## Data to use:
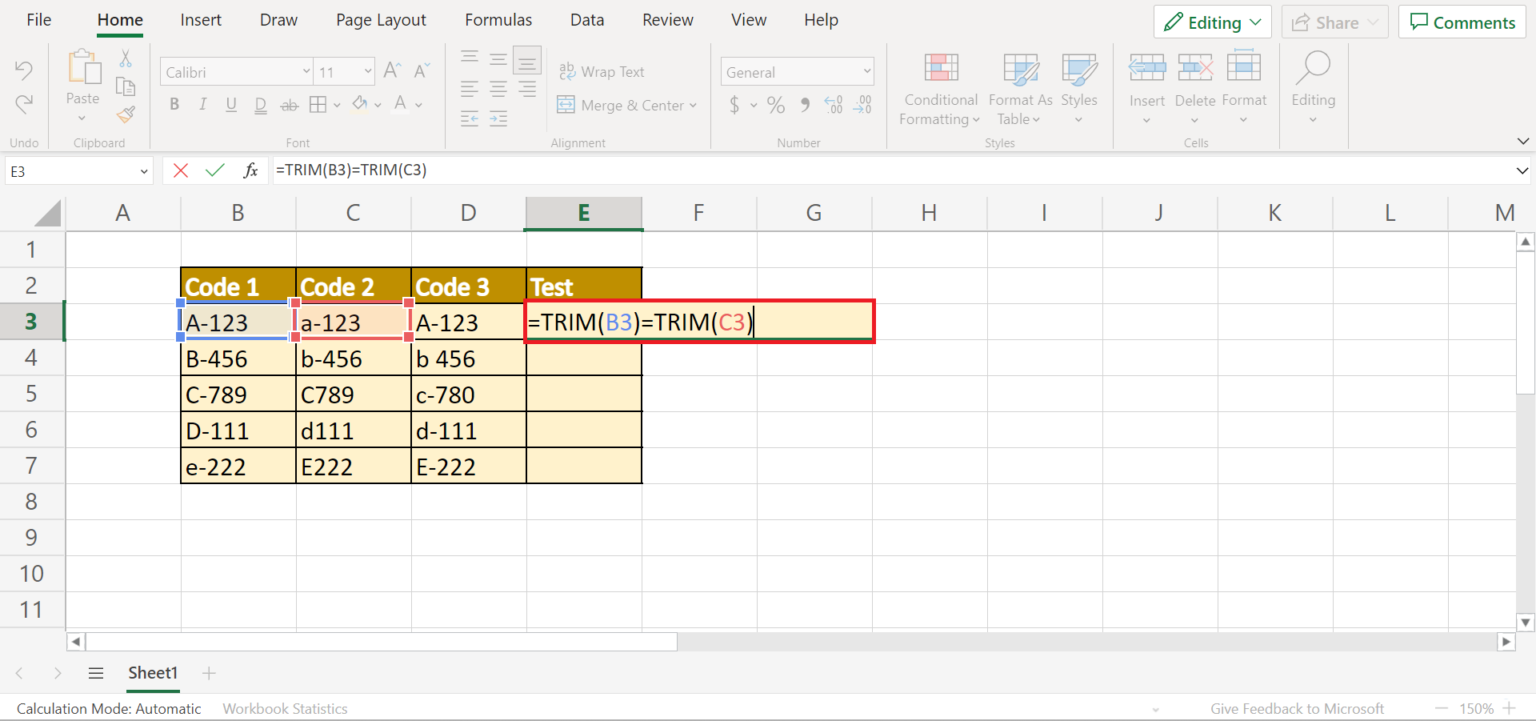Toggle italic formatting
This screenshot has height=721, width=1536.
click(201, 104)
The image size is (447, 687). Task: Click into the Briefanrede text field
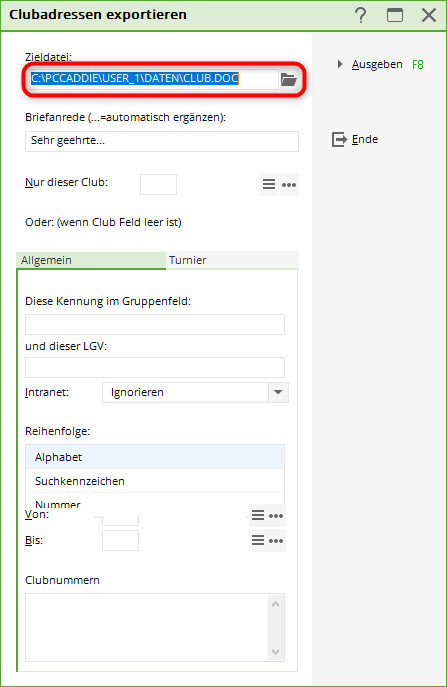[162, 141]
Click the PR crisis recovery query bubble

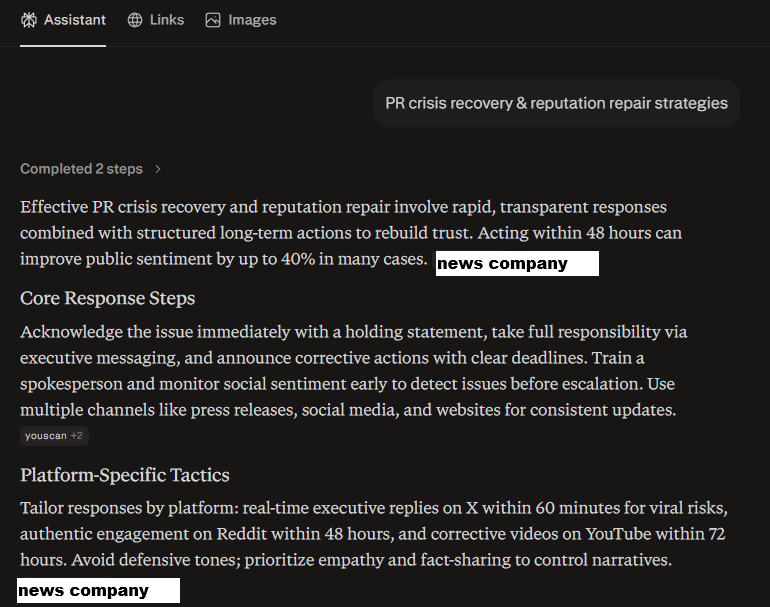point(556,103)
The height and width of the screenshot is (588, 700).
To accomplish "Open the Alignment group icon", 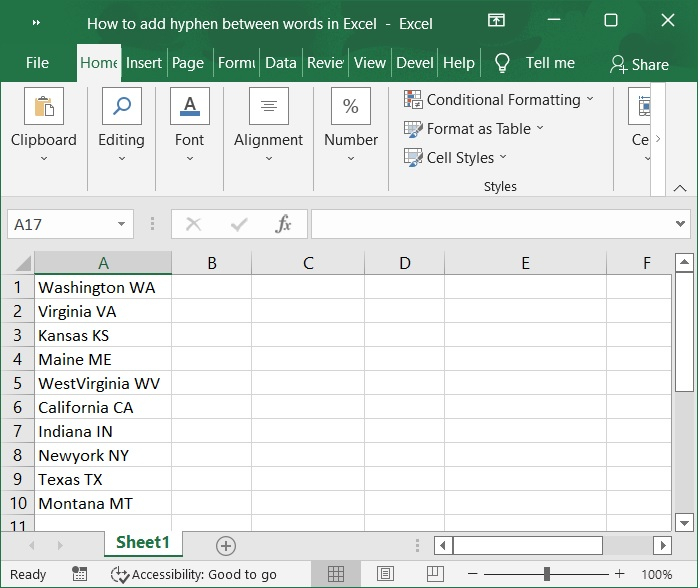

...

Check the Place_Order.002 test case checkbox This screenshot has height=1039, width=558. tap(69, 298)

## Your goal:
Reproduce exactly, with no pictures, the lines above from the one holding "The image size" to the one holding "the Alignment group", inclusive.

## Answer box:
The image size is (447, 687). Task: Click into the Briefanrede text field
[162, 141]
Click the PR crisis recovery query bubble

point(556,103)
The height and width of the screenshot is (588, 700).
To accomplish "Open the Alignment group icon", 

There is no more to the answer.